The Sedra this week, Vayehi, begins with the words
וַיְחִ֤י יַֽעֲקֹב֙,
and Jacob lived
As written in the Torah scroll, Vayehi follows directly upon the last word of Vayigash, last week's parashah, without any break in the Hebrew text. It is the continuation of the Jacob story and goes on to record both the death of Jacob and that of Joseph.
We had settled in Goshen; an area of about 900 square miles, near the city of Ramses. Around 385 CE a pilgrim named Silvia (or “Egeria”) identified Goshen as being close to Heeropolis (Heliopolis) on the east of the Nile delta. She described travelling through vineyards, balsam plantations, orchards, tilled fields and gardens.
Jacob, aware that his death was near, has time to prepare. He calls on Joseph to bury him at Machpelah and not in Egypt. When he spoke of his “sojourning” last week he acknowledged that where we now living would be temporary and transient; the prophesy that we would become slaves had been spelt out. (Sadly that is a message which we, as Jews, learnt in many places and at many times for over 2000 years.).
Joseph, seeing his father declining, goes back to him to have his sons accepted. Repeating his own life when, as the second son, he received the blessing before his brother Esau, Jacob gives primacy to Ephraim, the younger son. (To this day we make the blessing “to be like Ephraim and Manasseh). Both Isaac and Jacob had poor sight but unlike his father, Jacob knew what he was doing. Manasseh had been named by Joseph
for God has caused me to forget all my toil and all my father's house
Manasseh did not choose his own name but the implied message to “forget” is to risk losing everything. In the end Joseph would not forget and he would ask not to be buried in Egypt. Nor did Manasseh forget: his tribe would march with that of his brothers.
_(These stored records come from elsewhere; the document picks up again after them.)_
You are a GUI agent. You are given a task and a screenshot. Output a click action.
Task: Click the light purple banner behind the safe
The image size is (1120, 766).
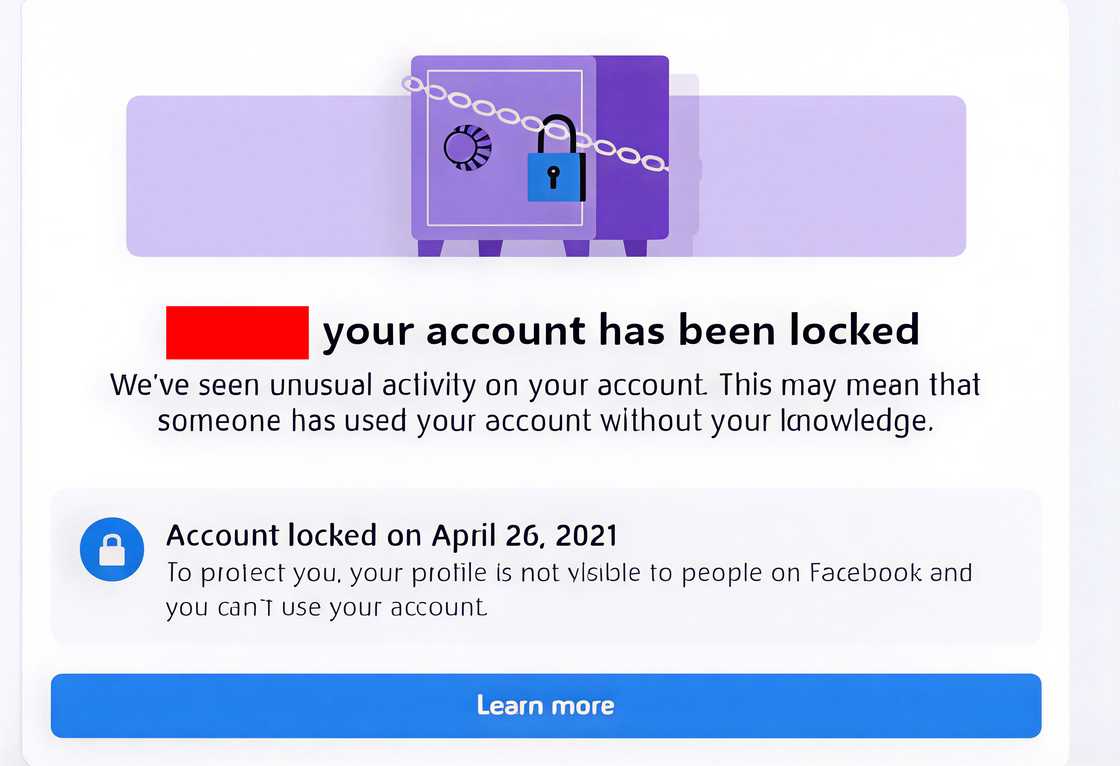coord(250,175)
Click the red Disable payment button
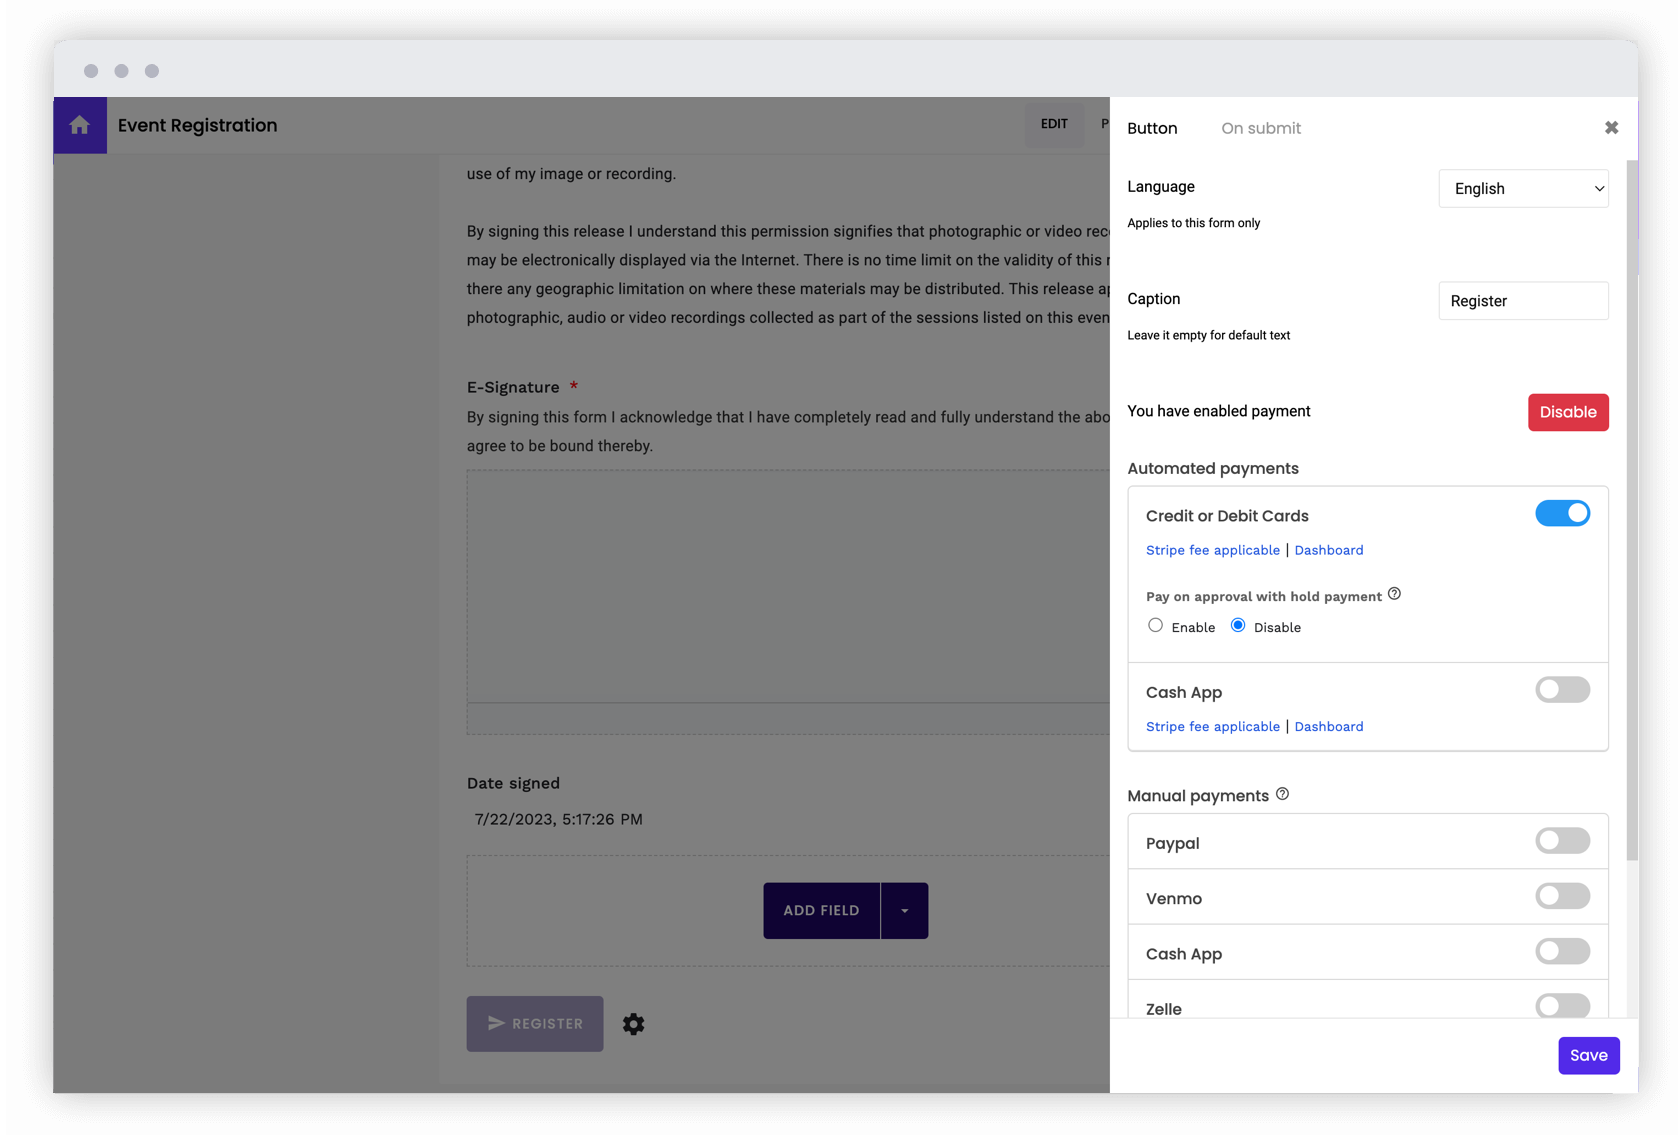 coord(1567,412)
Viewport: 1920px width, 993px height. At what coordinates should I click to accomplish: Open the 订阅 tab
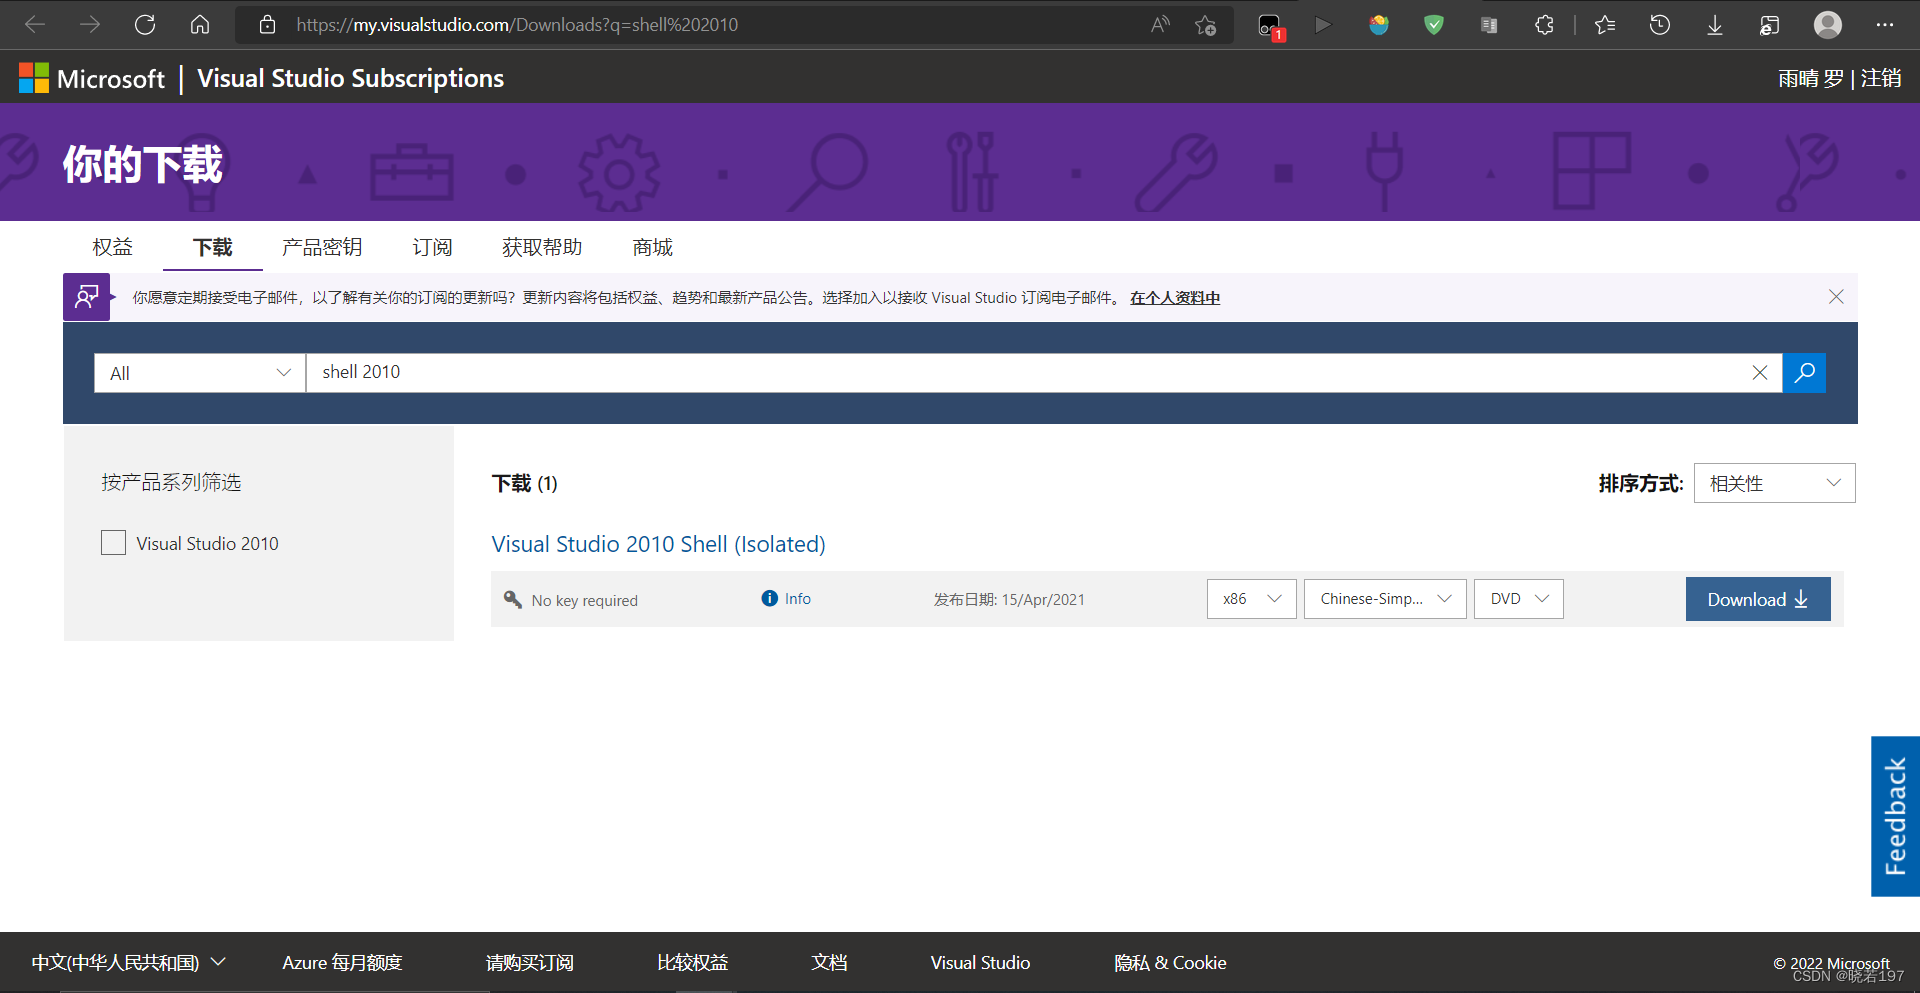click(x=432, y=247)
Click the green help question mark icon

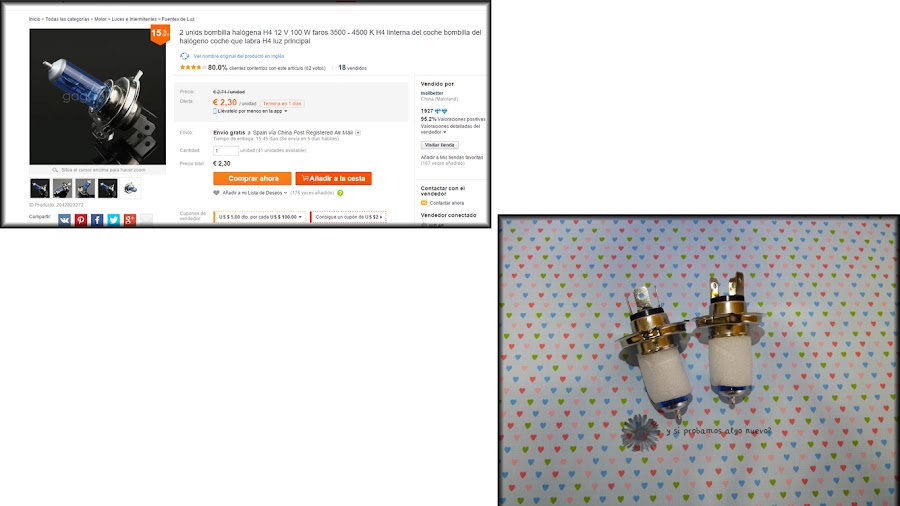(x=340, y=193)
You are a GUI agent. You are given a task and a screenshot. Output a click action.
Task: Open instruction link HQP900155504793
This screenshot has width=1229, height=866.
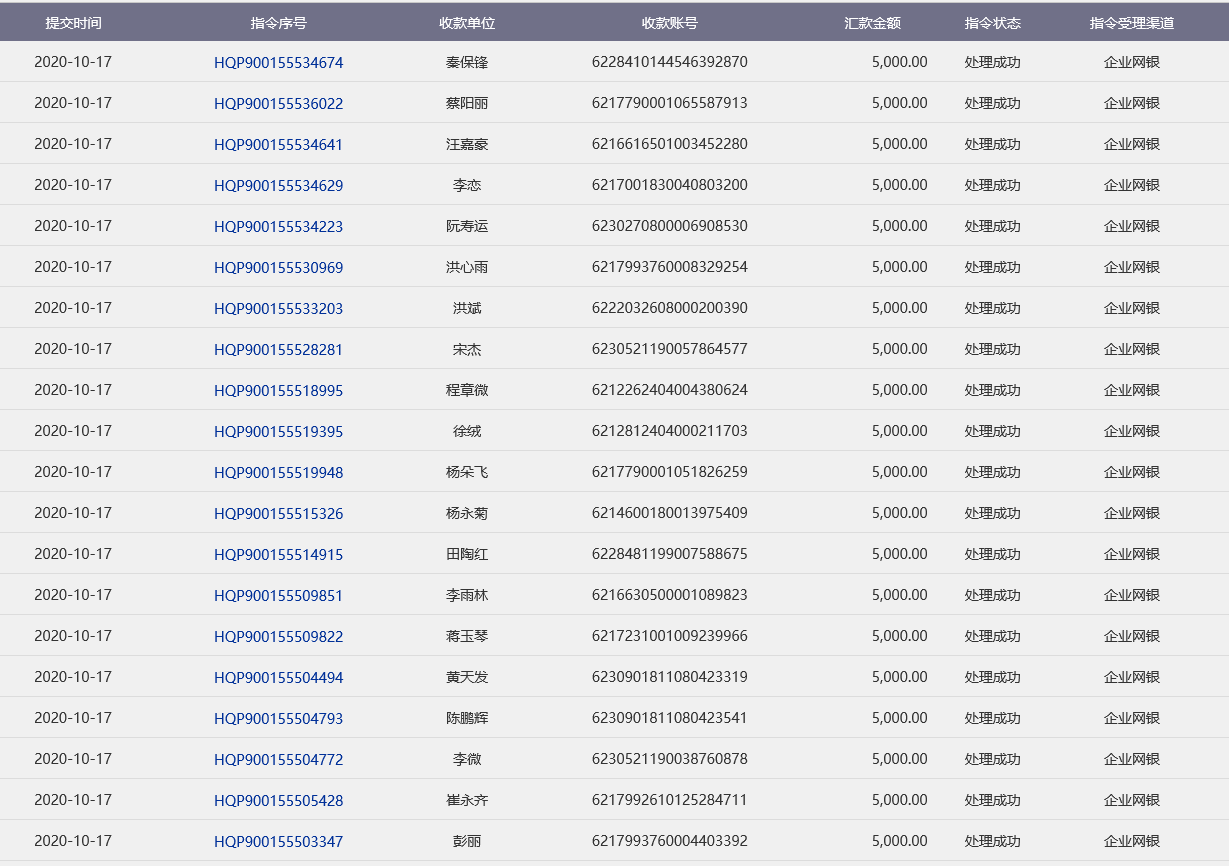click(x=278, y=719)
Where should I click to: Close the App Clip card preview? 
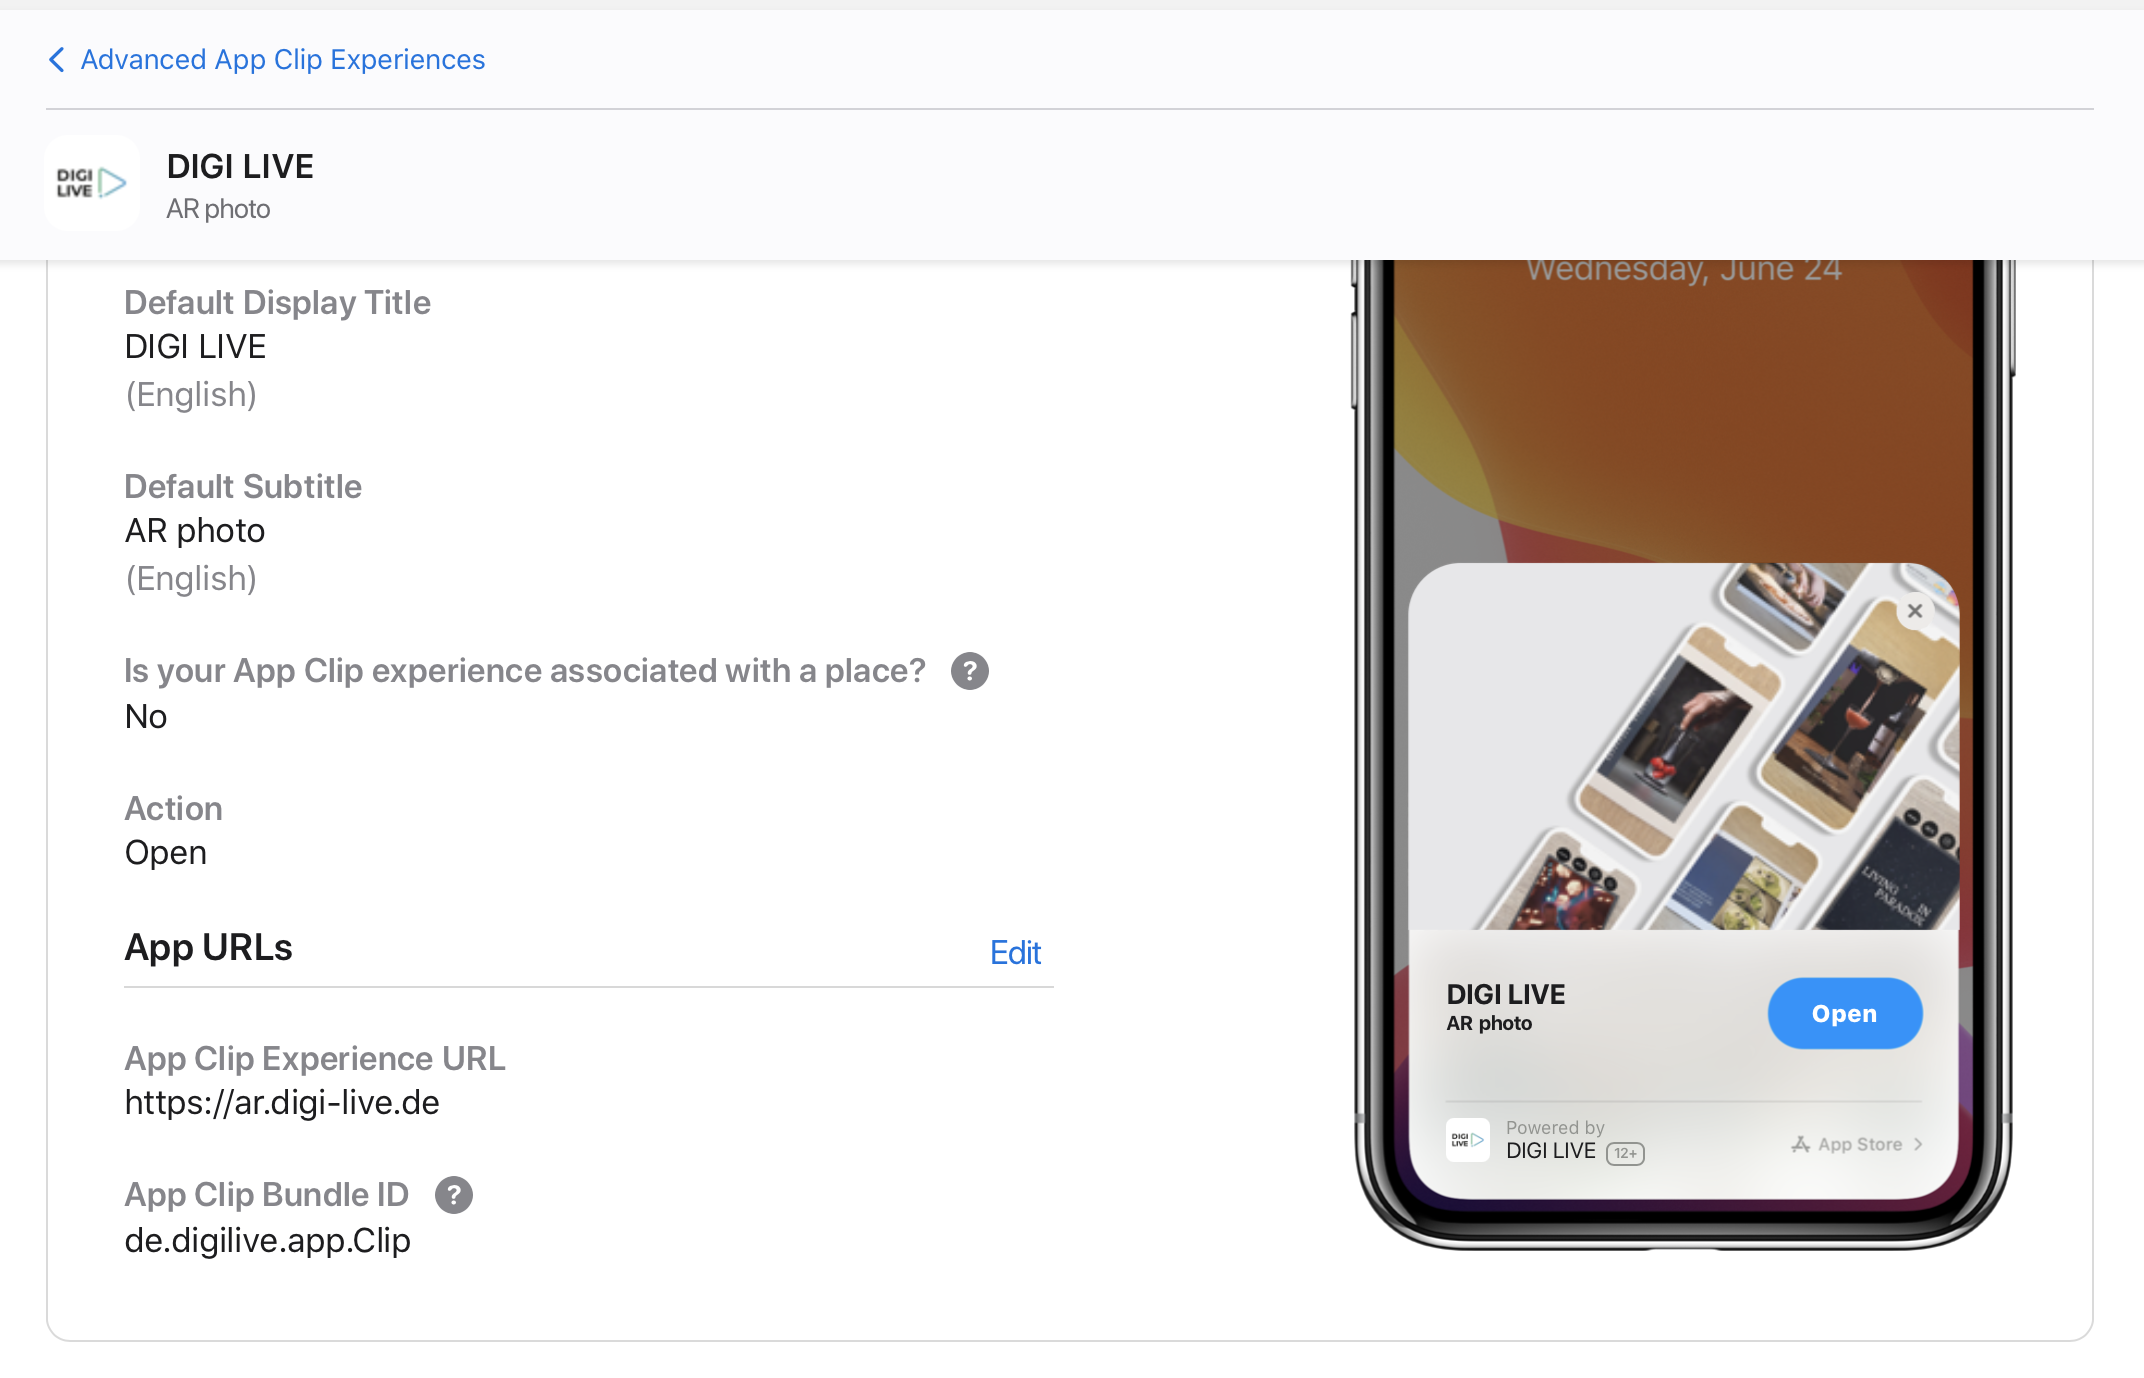coord(1914,611)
Before Jacob dies he called his sons together and he sets out their strengths, their weaknesses and limitations together with what he perceives to be their inheritance before he finally blesses them. He predicts not just their present but their future as the tribes of Israel.
Limitations do not have to be what we inherit. We can exceed them without forgetting who and what we are.